There was an exaggerated humility about her. Her cowed eyes, her way of gliding noiselessly about without bumping into things, of quivering nervously at the slightest word, were the very image of a scullery maid accustomed to hardship. And yet he sensed, beneath that image, glints of pride held firmly in check.

She was anaemic. Her flat chest was not formed to rouse desire. Nevertheless she was strangely appealing, perhaps because she seemed troubled, despondent, sickly.

‘What did you do before you came to work here?’

‘I’m an orphan. My father and brother were lost at sea, on the ketch Three Kings. My mother’d died long before … I used to be a salesgirl at the stationery shop near the post office … ’

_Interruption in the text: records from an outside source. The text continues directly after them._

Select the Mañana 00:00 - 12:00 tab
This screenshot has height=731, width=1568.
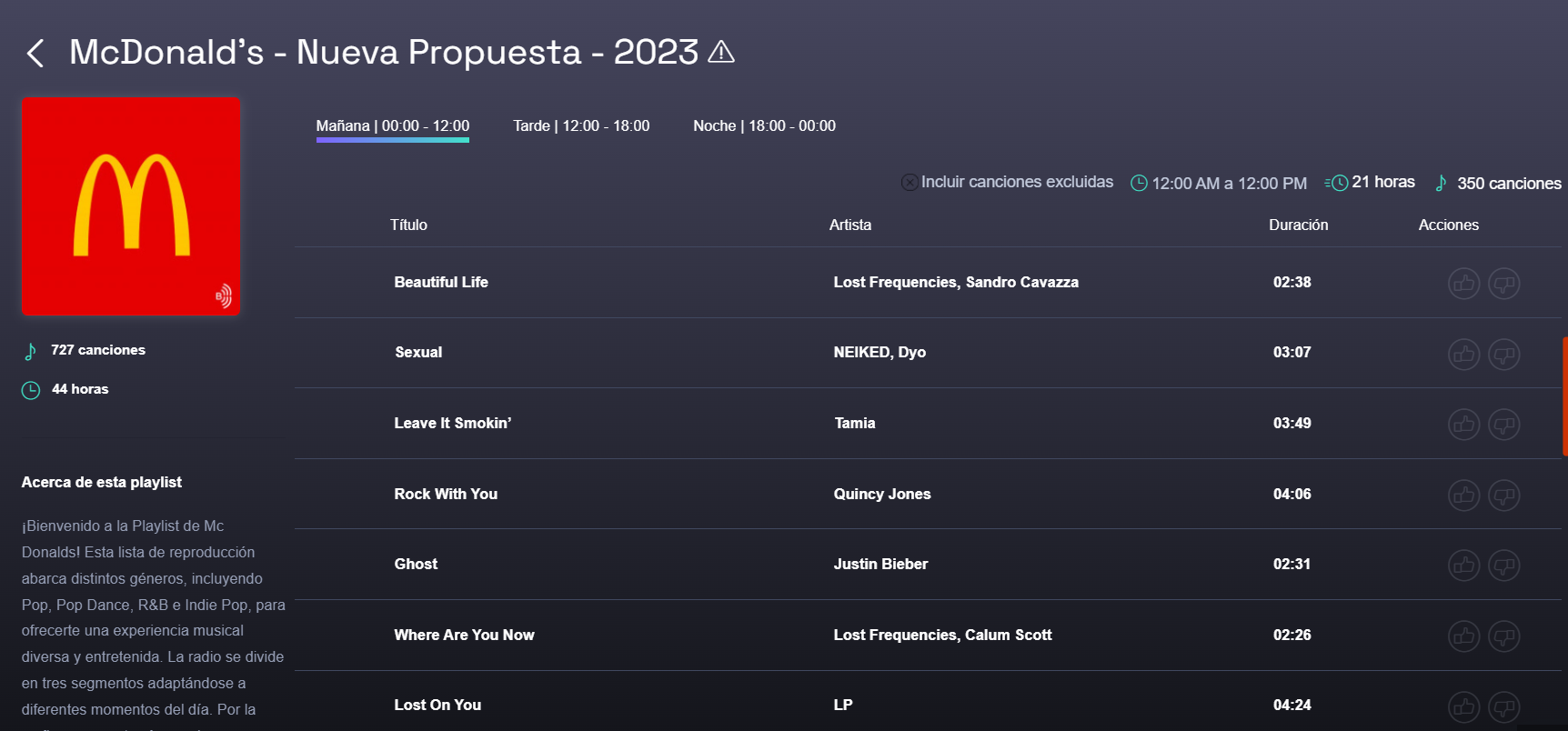tap(393, 126)
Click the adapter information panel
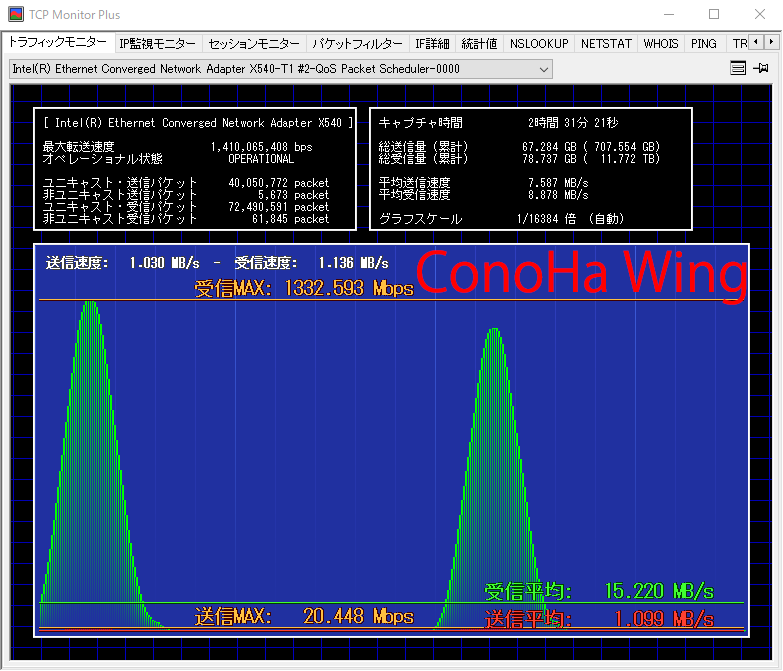The height and width of the screenshot is (671, 783). 196,168
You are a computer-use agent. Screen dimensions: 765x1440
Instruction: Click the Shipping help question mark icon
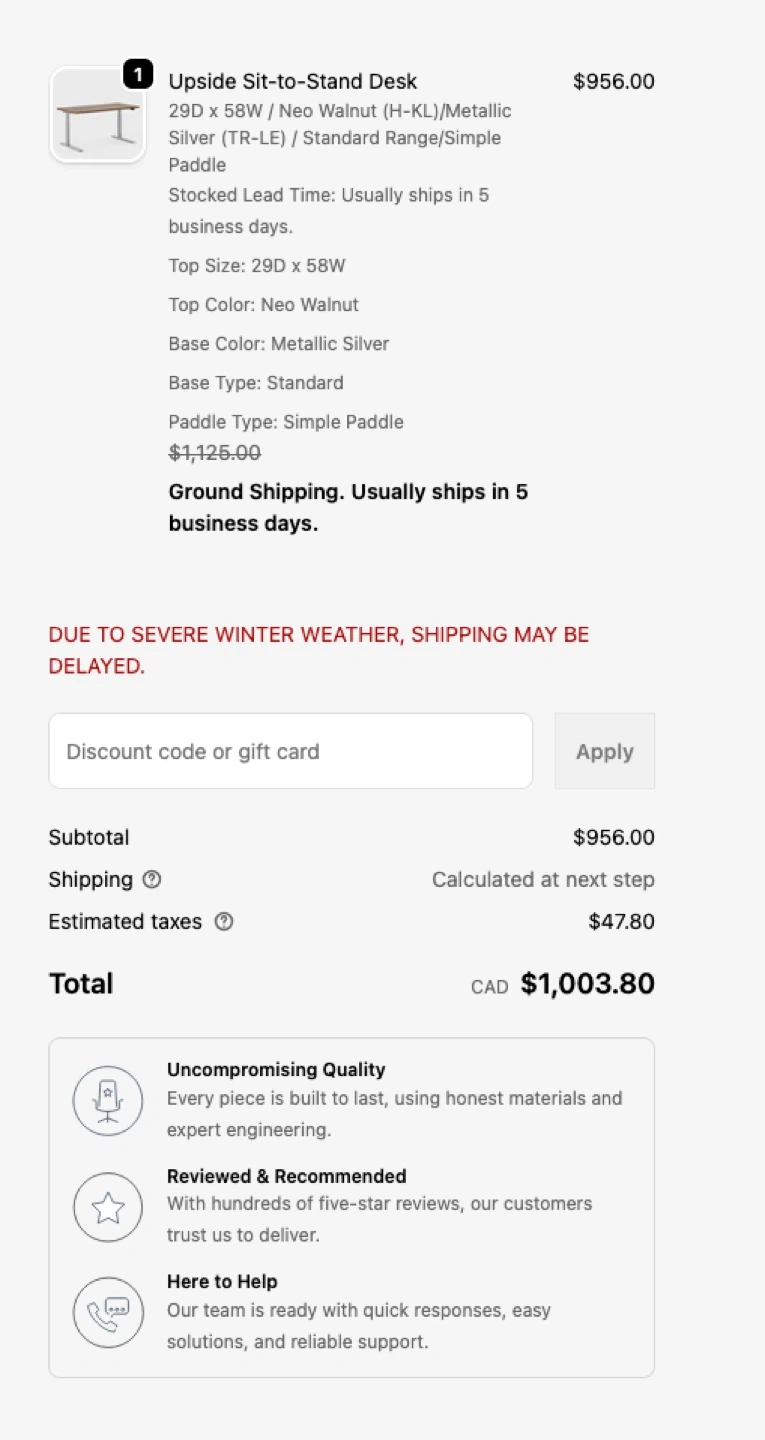[x=152, y=880]
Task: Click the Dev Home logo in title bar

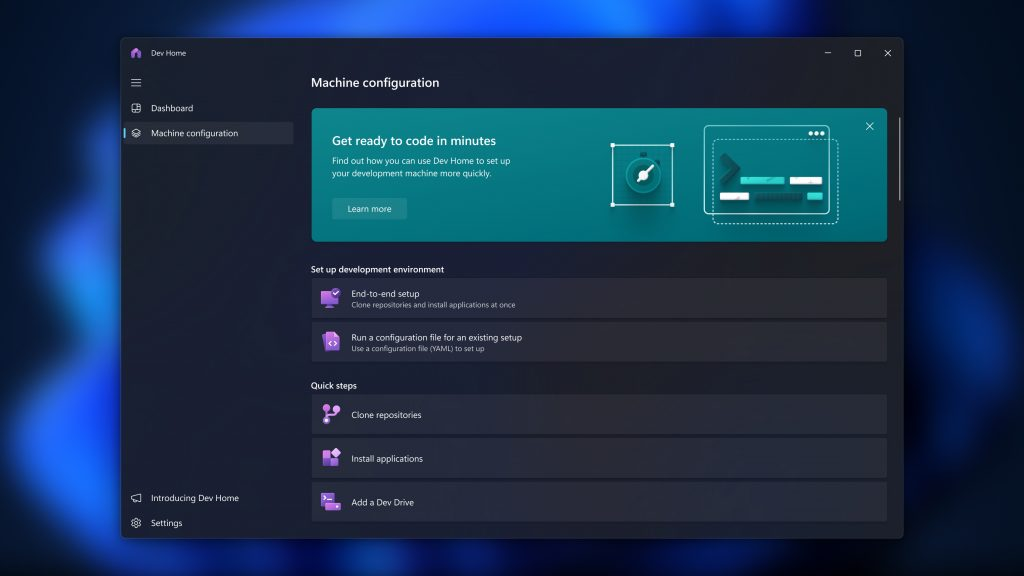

What was she watching for, with her restless glance?

‘Do you have a lover?’

She turned away without answering. Maigret watched her face steadily, puffed on his pipe slowly and took a swallow of beer. ‘There must be customers who make a play for you! … those men who were here earlier – they’re regulars, they come every evening, and they like good-looking girls … Come! Which one?’

Her pale face twisted wearily as she said, ‘The doctor, mainly …’

No doubt Simenon was chuckling as he wrote, and it’s all so easy to swallow. But when you do manage to break away to read Dirty Snow or The Man Who Watched Trains Go By you see at once that each of these novels alone is worth a dozen Maigrets. Without the reassuring inspector, there’s a real danger in Simenon’s writing: anything can happen and much appears to be at stake for the author himself. With their genuine exploration of how people push relationships to extremes, these books offer a far more arduous and exciting level of engagement. One can understand why the French call them romans durs.

Why, then, did Simenon write so many Maigrets? Why did he go on writing them when he was already fabulously rich? In the final page of Letter to My Mother, he has a revelation: along with her implacable struggle for security his mother had always felt the need to be good, or to believe herself good. There was no point in winning and believing oneself bad. This was why she always had time for the humblest passer-by, while largely ignoring her own children. Maigret, one might say, was the nearest Simenon came to being good, or rather to giving us a figure who is as good as one can be in the face of conflict everywhere. ‘The artist,’ Simenon said, ‘is above all else a sick person, in any case an unstable one – why see in that some form of superiority? I would do better to ask for people’s forgiveness.’ Unlike his creator, Maigret is triumphantly healthy, genuinely superior and always ready to forgive those who love life.